The task |
In the listing below, find the line containing "Image resolution: width=1046" and the line containing "The width and height of the screenshot is (953, 1024).", then copy exactly everything from the first through the second, except the pictures.

Source records |

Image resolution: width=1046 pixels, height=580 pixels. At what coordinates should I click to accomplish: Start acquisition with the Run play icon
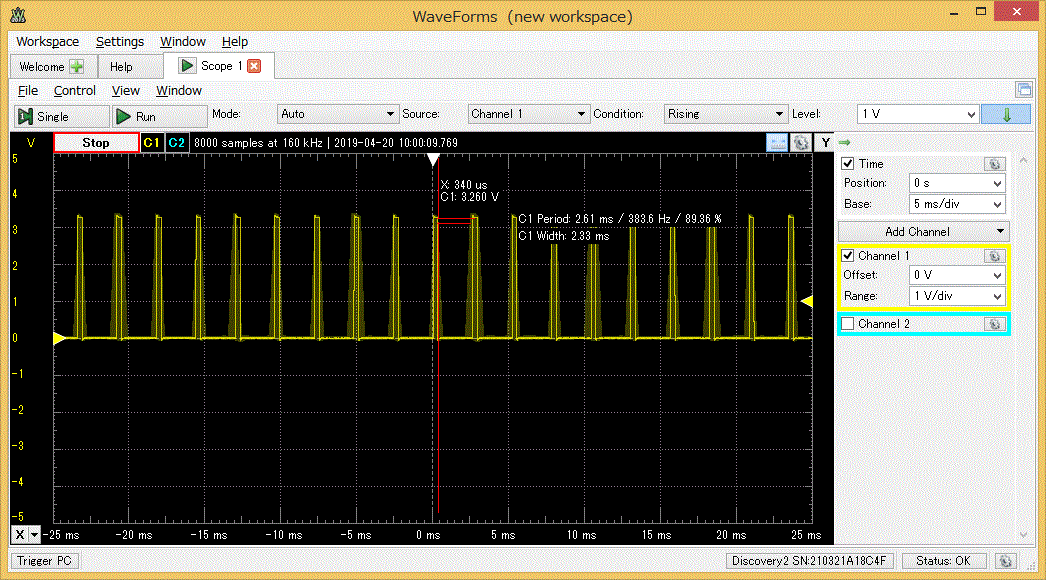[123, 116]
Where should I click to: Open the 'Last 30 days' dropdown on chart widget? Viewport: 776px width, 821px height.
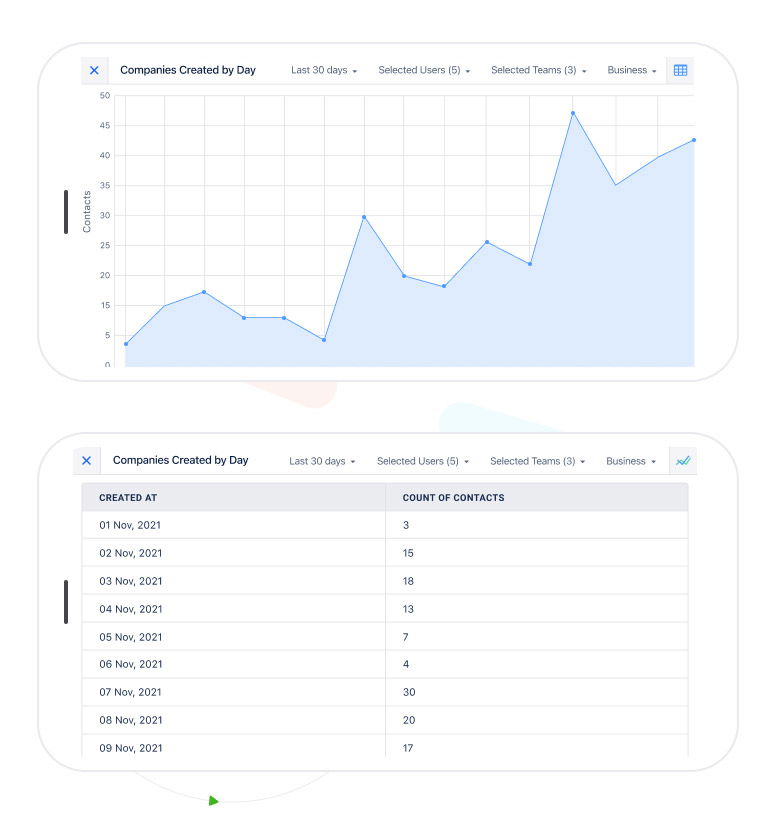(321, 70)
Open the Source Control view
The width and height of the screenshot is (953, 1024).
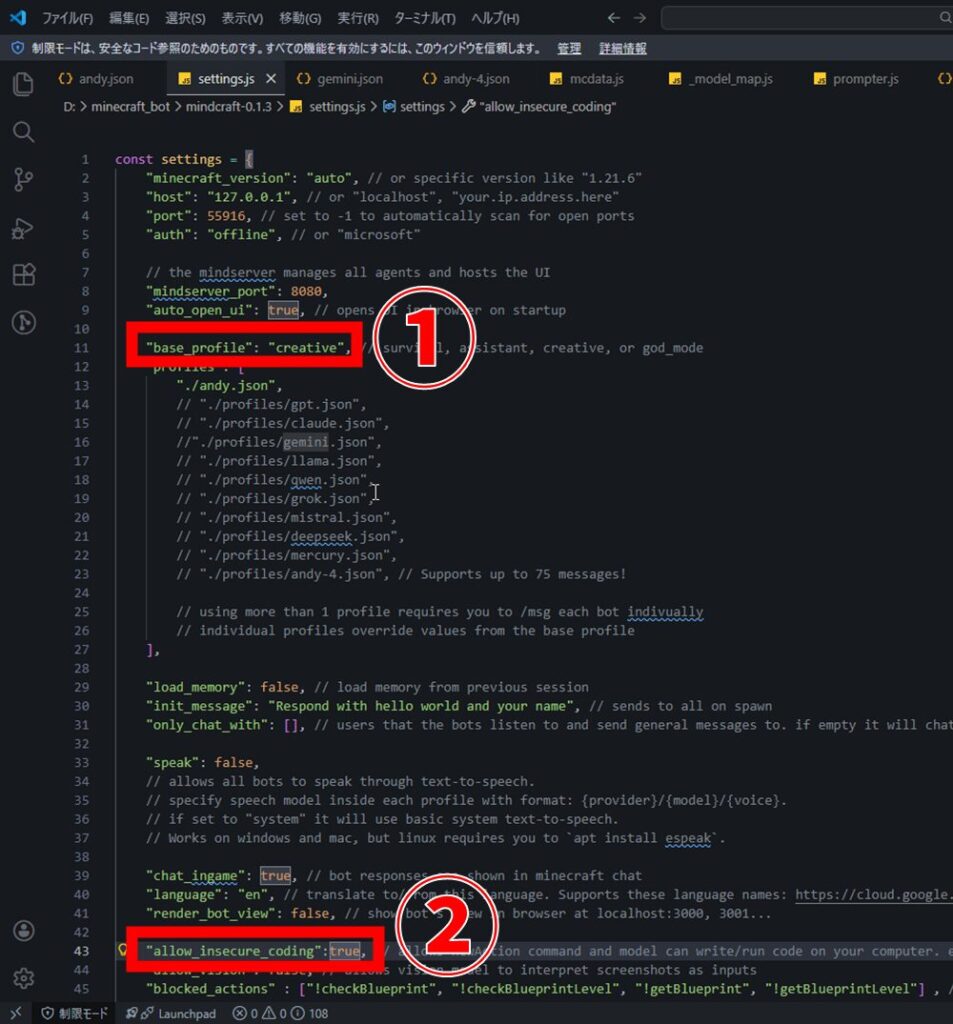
--
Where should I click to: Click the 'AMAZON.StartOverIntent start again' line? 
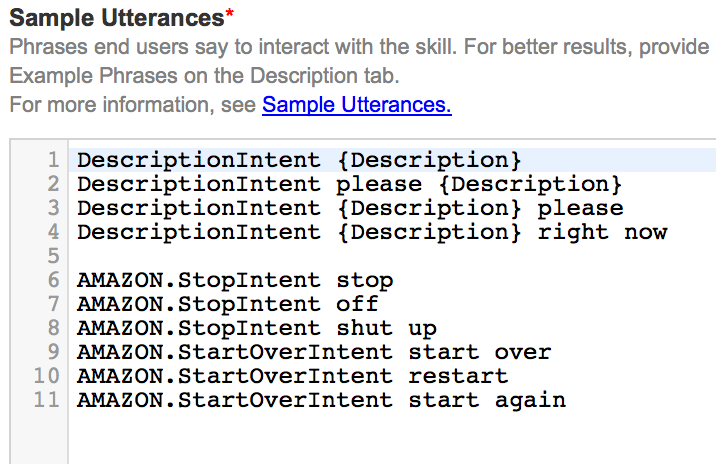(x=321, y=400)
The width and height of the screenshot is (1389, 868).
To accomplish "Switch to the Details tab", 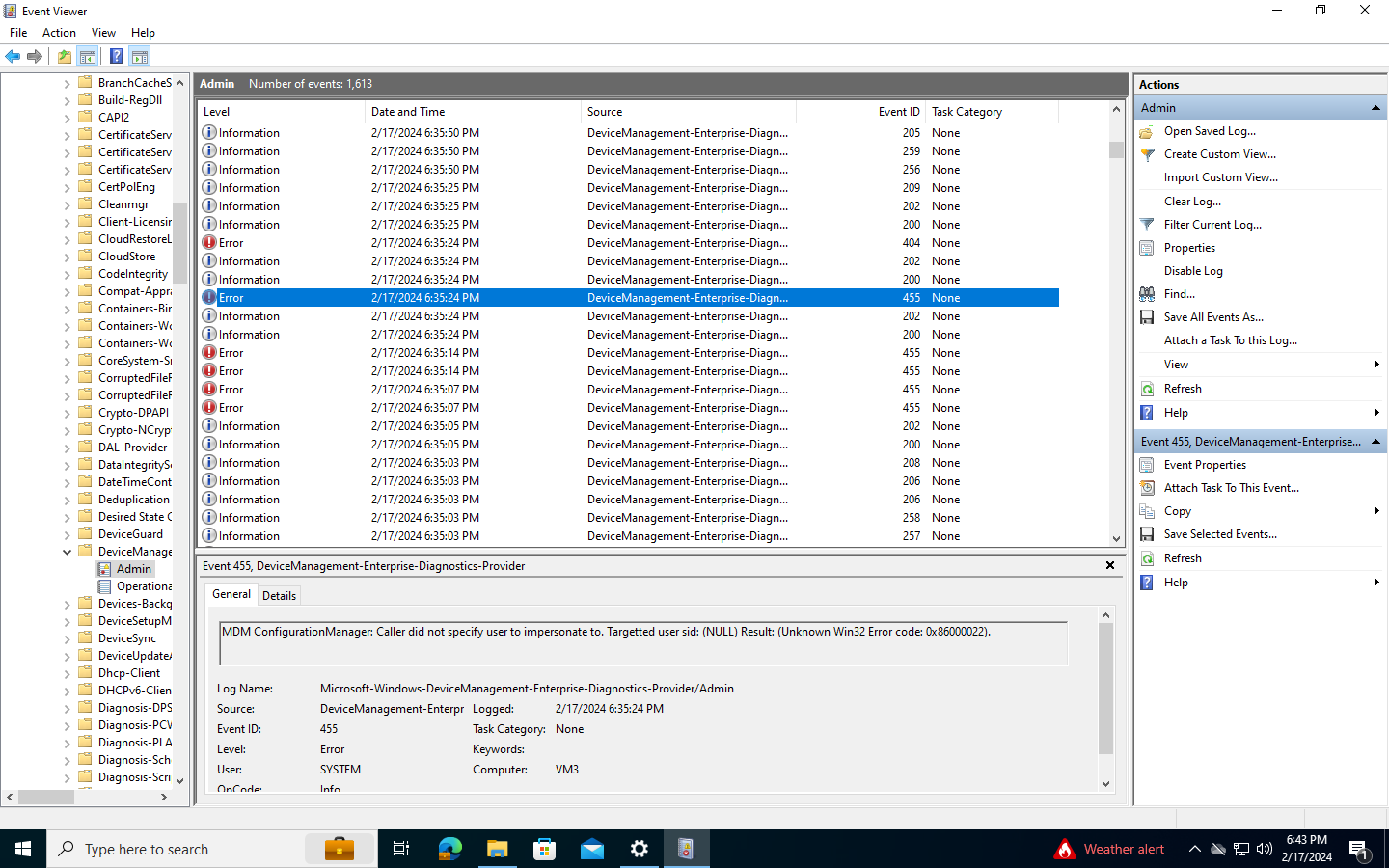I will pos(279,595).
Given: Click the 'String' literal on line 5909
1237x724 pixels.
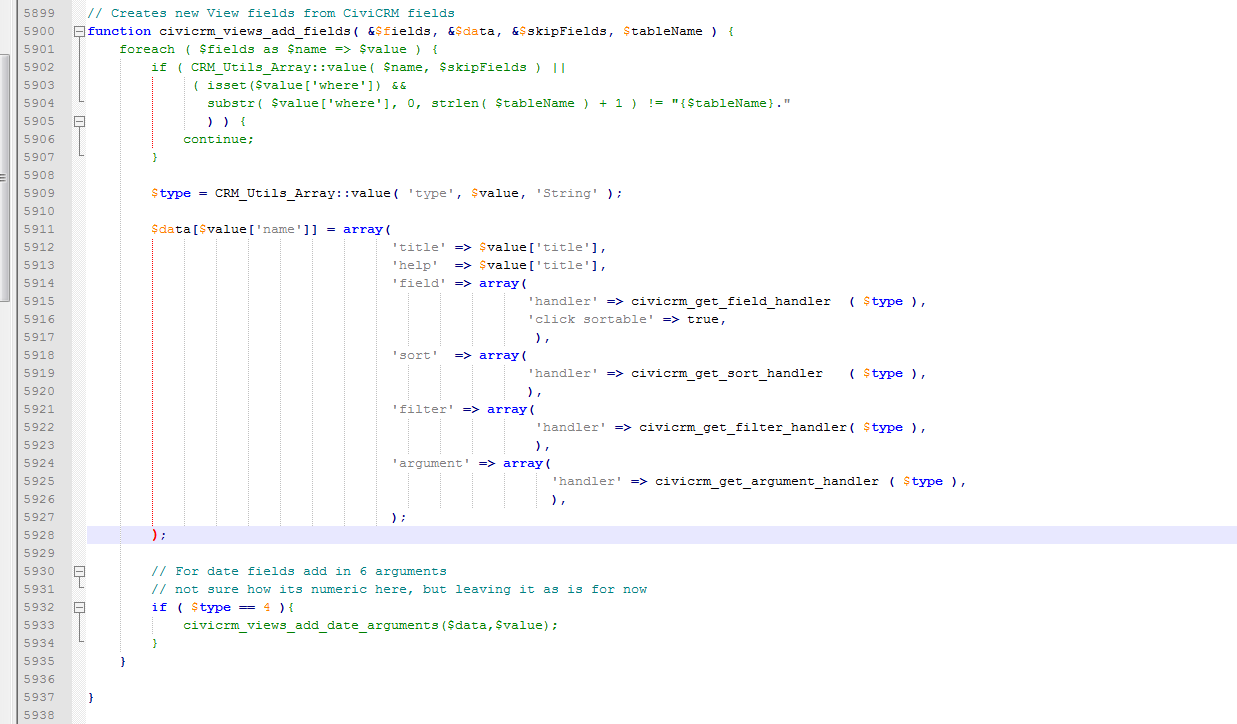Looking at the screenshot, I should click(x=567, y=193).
---
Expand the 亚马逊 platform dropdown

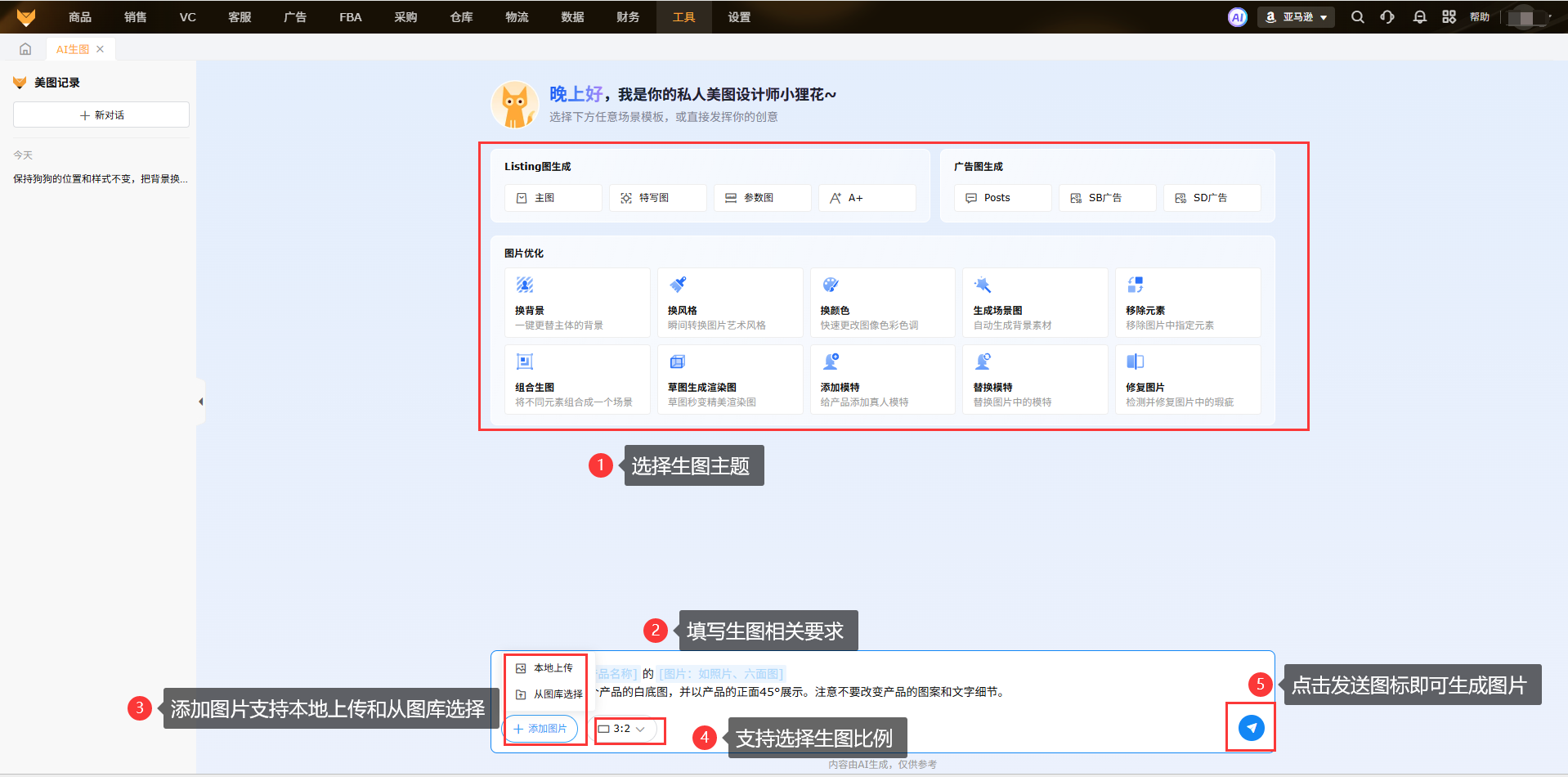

Response to this exercise |
Image resolution: width=1046 pixels, height=580 pixels. At what coordinates should I click to accomplish: Start acquisition with the Run play icon
[123, 116]
Where should I click to: Open the 'Last 30 days' dropdown on chart widget? Viewport: 776px width, 821px height.
(321, 70)
Open the Source Control view
The width and height of the screenshot is (953, 1024).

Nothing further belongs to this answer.